Peppercorn payments are sometimes used when a struggling company is sold. A failing company's net worth may actually be negative, since its liabilities may exceed its assets. So if some other party agrees to take over the company and assume its liabilities as well as its assets, the seller may actually agree to make a large payment to the buyer. But the buyer must still make some payment for the company—even if that payment is only one dollar or one pound—in order to establish that both sides have given consideration.
A peppercorn is also used in more balanced contracts, where one side wishes to conceal the nature of their payment. For example, since real estate contracts are generally matters of public record, the purchaser of a house may not wish to list the exact amount of the payment on the contract. But there must be some specific payment listed in the contract, or the contract will be considered void for lack of consideration. So the contract may be written to reflect that the house is being sold in return for "ten dollars and other good and valuable consideration". The ten dollars is the "peppercorn" that provides concrete consideration and ensures that the contract is valid, while the actual amount paid for the house is hidden and referred to only as the "good and valuable consideration".
Another common example of a peppercorn payment being used in legal contracts is the English practice of peppercorn rent, which refers to a nominal rental sum for property, land or buildings. Where a rental contract is put in place and the owner of the property wishes it to be rent-free it is normal to charge, say, one pound sterling as a peppercorn rent. Again, this is because, if the owner wants to lease the property, they must charge some rent so that consideration exists for both parties.

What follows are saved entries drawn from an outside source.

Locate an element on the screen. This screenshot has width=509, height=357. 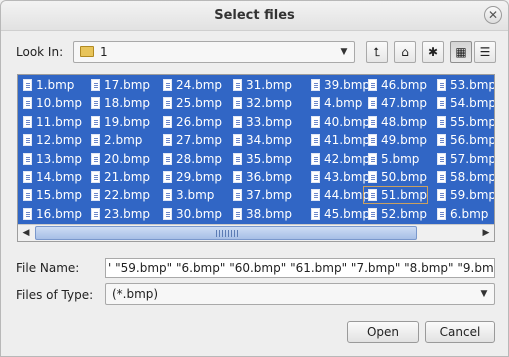
file-item: 3.bmp is located at coordinates (191, 195).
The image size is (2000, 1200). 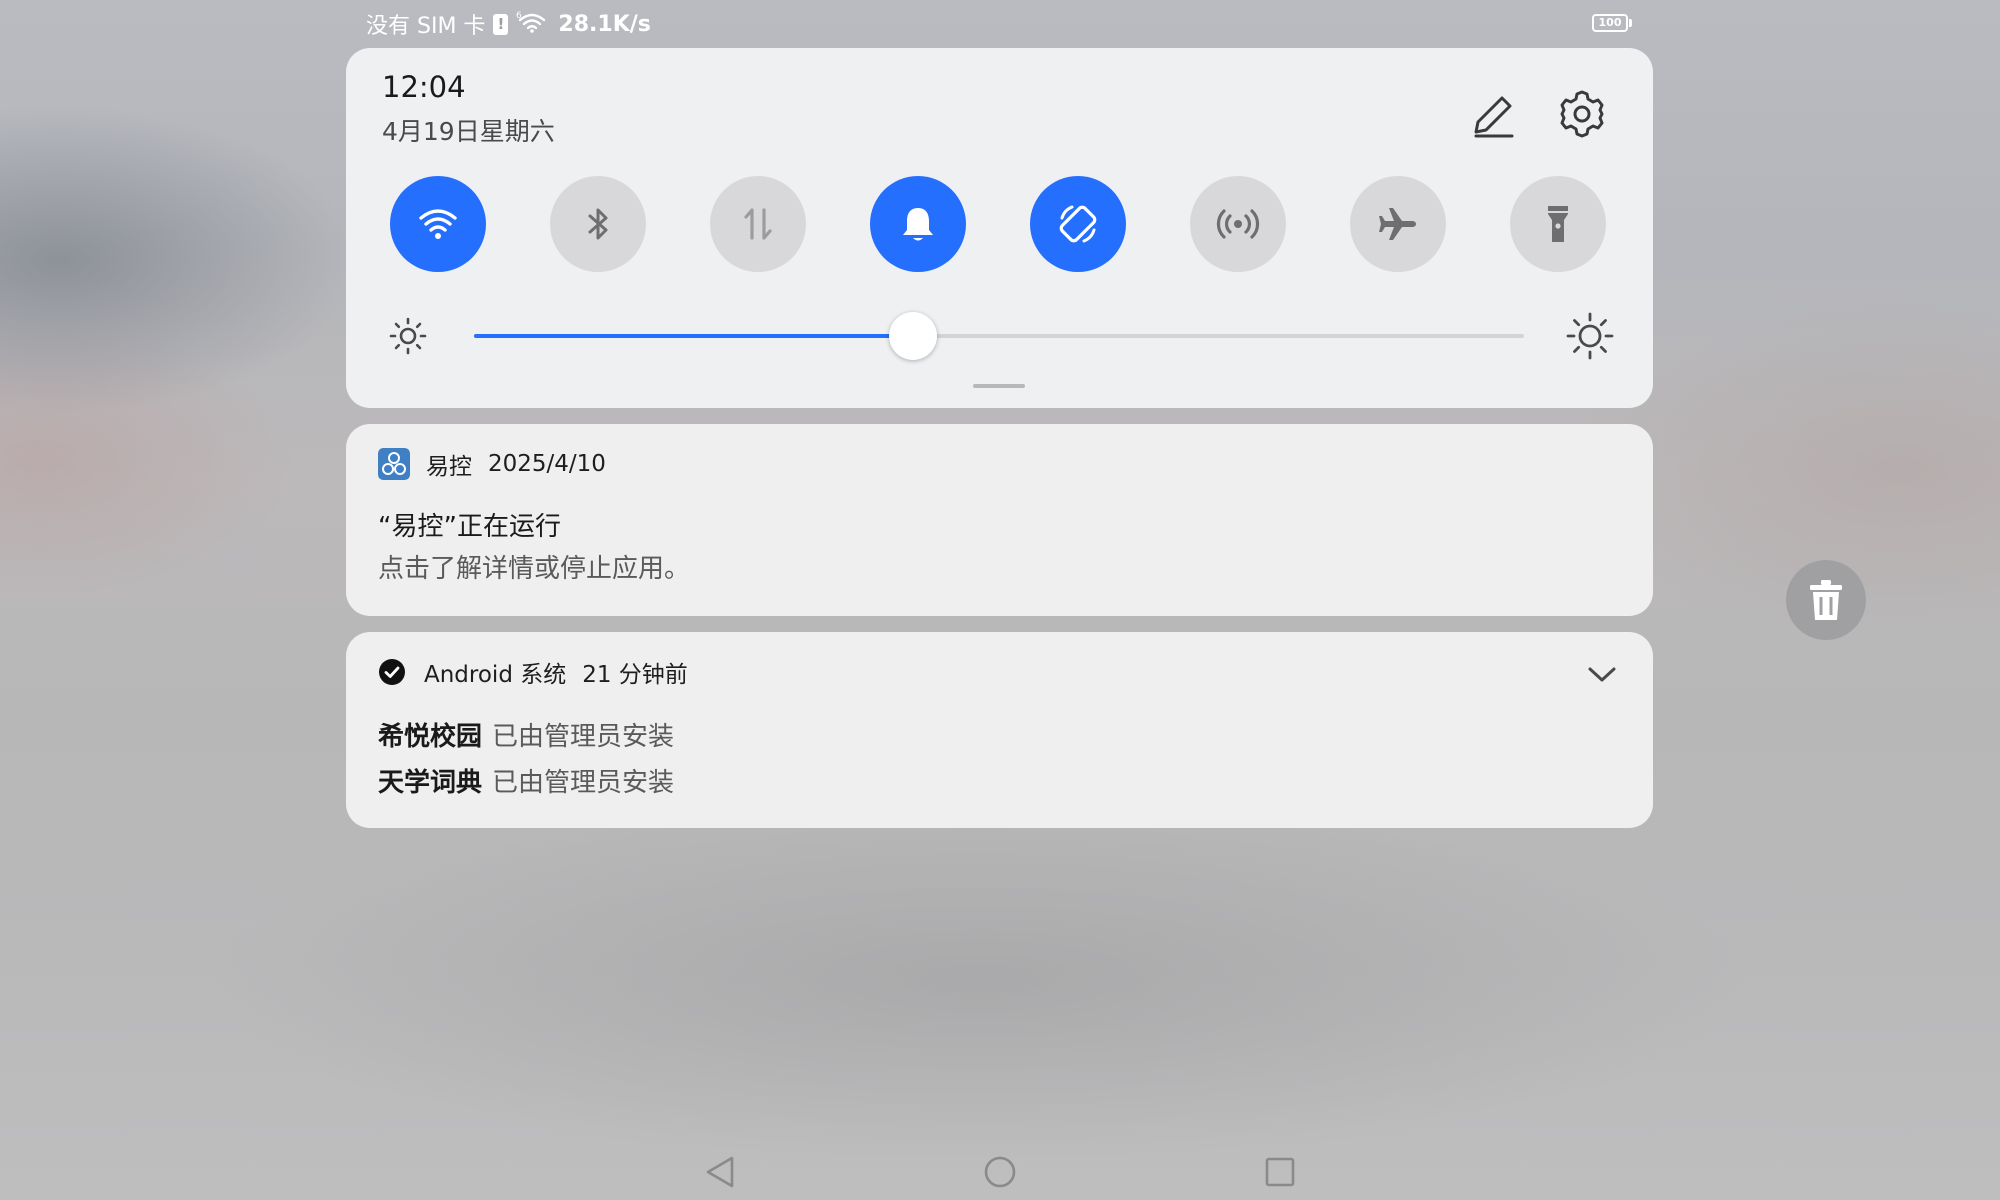 I want to click on bluetooth-toggle, so click(x=598, y=224).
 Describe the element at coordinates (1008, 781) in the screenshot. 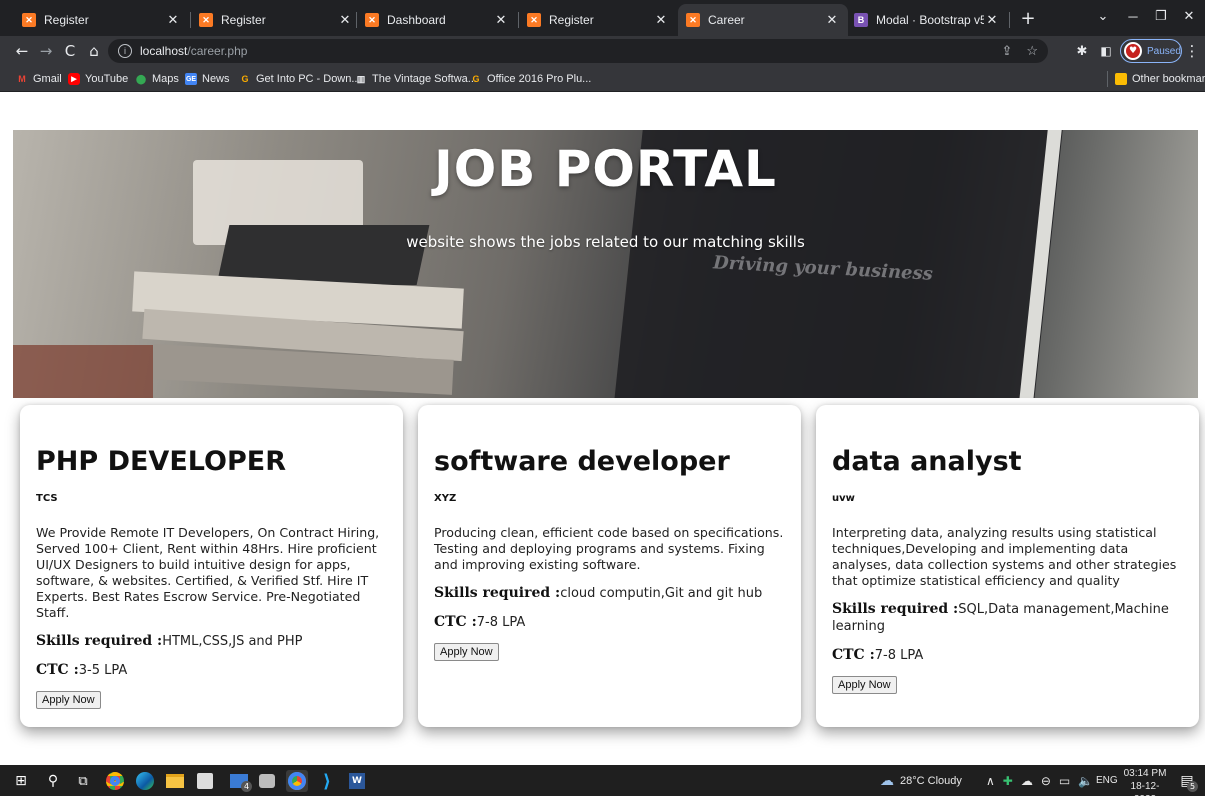

I see `security-icon: ✚` at that location.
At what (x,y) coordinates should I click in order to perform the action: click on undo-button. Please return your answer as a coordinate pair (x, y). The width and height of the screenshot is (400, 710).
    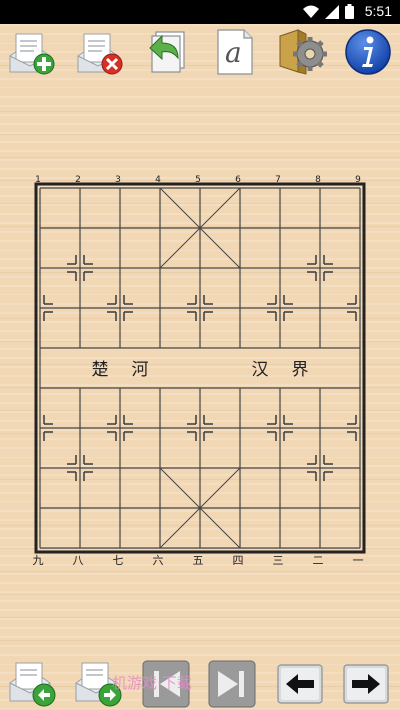
    Looking at the image, I should click on (166, 52).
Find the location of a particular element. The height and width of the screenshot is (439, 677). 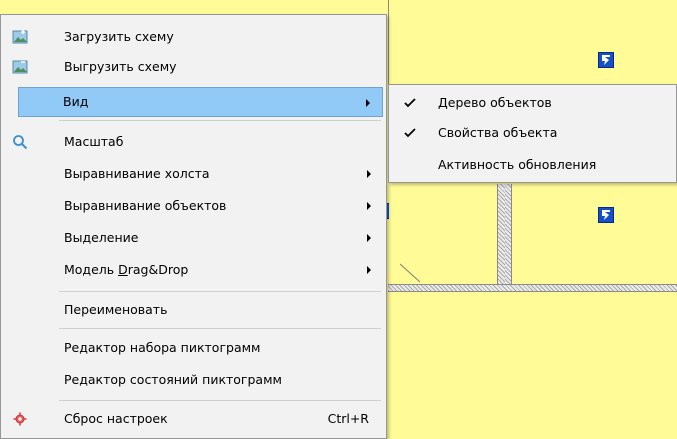

menu-item-reset-settings: Сброс настроек Ctrl+R is located at coordinates (193, 419).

Furthermore, a peppercorn rent is often used as a form of nominal ground rent where a (potentially substantial) premium has also been paid on commencement of a long lease of, say, 99 or 125 years (a "virtual freehold"). The notional collection of the annual peppercorn rent helps to maintain a formal landlord and tenant relationship between the two parties, precluding the risk of a claim for adverse possession from the tenant arising, were no consideration to be paid for an extended period.
The Masonic Lodge of St. George's, Bermuda, rents the Old State House as their lodge for the annual sum of a single peppercorn, presented to the Governor of Bermuda on a velvet cushion atop a silver platter, in an annual ceremony performed since 1816 on or about April 23.
The Sevenoaks Vine Cricket Club in Sevenoaks, England, rent the Vine Cricket Ground from Sevenoaks Town Council at a yearly rent of one peppercorn. It is many years since the club paid only one peppercorn for the rent of the pavilion. The council in return, if requested, gives a new cricket ball to Baron Sackville every year.
- See e.g. Batsakis v. Demotsis, 226 S.W.2d 673 (Court of Civil Appeals of Texas, 1949).
- 138 Mich. 612, 101 N.W. 852 (Supreme Court of Michigan, 1904).